Es hora de que parta. Conozco un pino que se inclina cerca de un mar. Al mediodía regala al cuerpo fatigado una sombra medida como nuestra vida, y a la tarde, el viento pasando a través de sus agujas, entona una canción extraña, como almas que abolieron la muerte en el instante de volver a convertirse en piel y labios. Una vez pasé la noche en vela debajo de este árbol. Al alba estaba nuevo, como si entonces mismo me hubieran tallado en la cantera.

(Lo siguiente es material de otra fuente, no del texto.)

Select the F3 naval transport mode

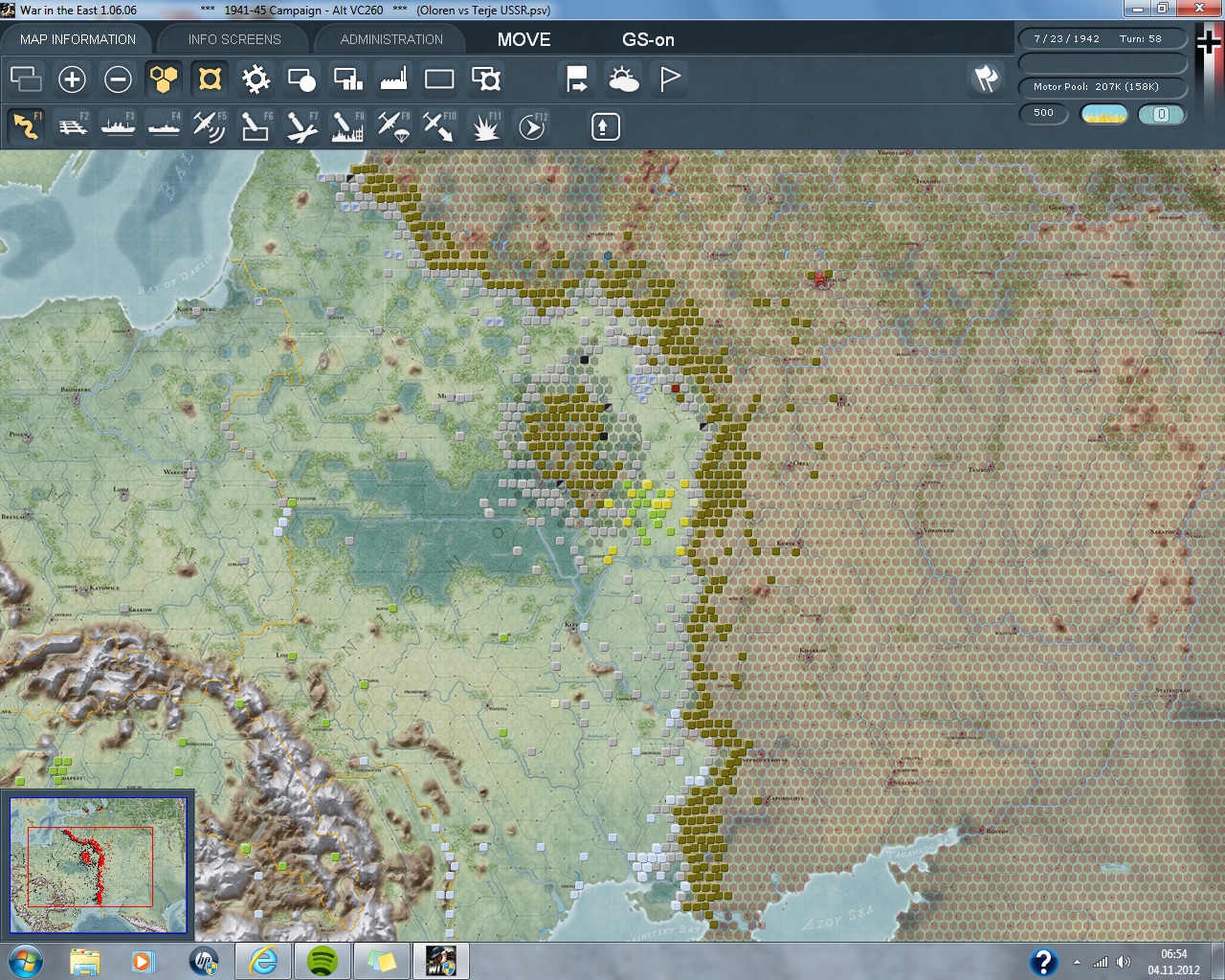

¡Ay! ¡Si al menos se pudiera vivir de esta manera! No importa.

 

 

 

 

 

DIARIO DE A BORDO, I (1940)


EL JAZMÍN

 

Ya anochezca,
ya haya luz,
sigue blanco
el jazmín.

 

 

 

 

 

DIARIO DE A BORDO, III (1955)


PENTEO

 

La noche le carga de sueños de frutas y de hojas;
el alba no le deja coger ni tan sólo una mora.
Y ambas reparten sus miembros entre las Bacantes.

 

 

 

 

EURÍPIDES, ATENIENSE

 

Envejeció entre las llamas de Troya
y las canteras de Sicilia.

Le gustaban las grutas en las playas y los paisajes del
mar.
Imaginó las venas de los hombres
como redes de los dioses donde nos atrapan como
a fieras.
Intentó romperlas.
Era agrio y sus amigos eran pocos;
y, un día, le despedazaron unos perros.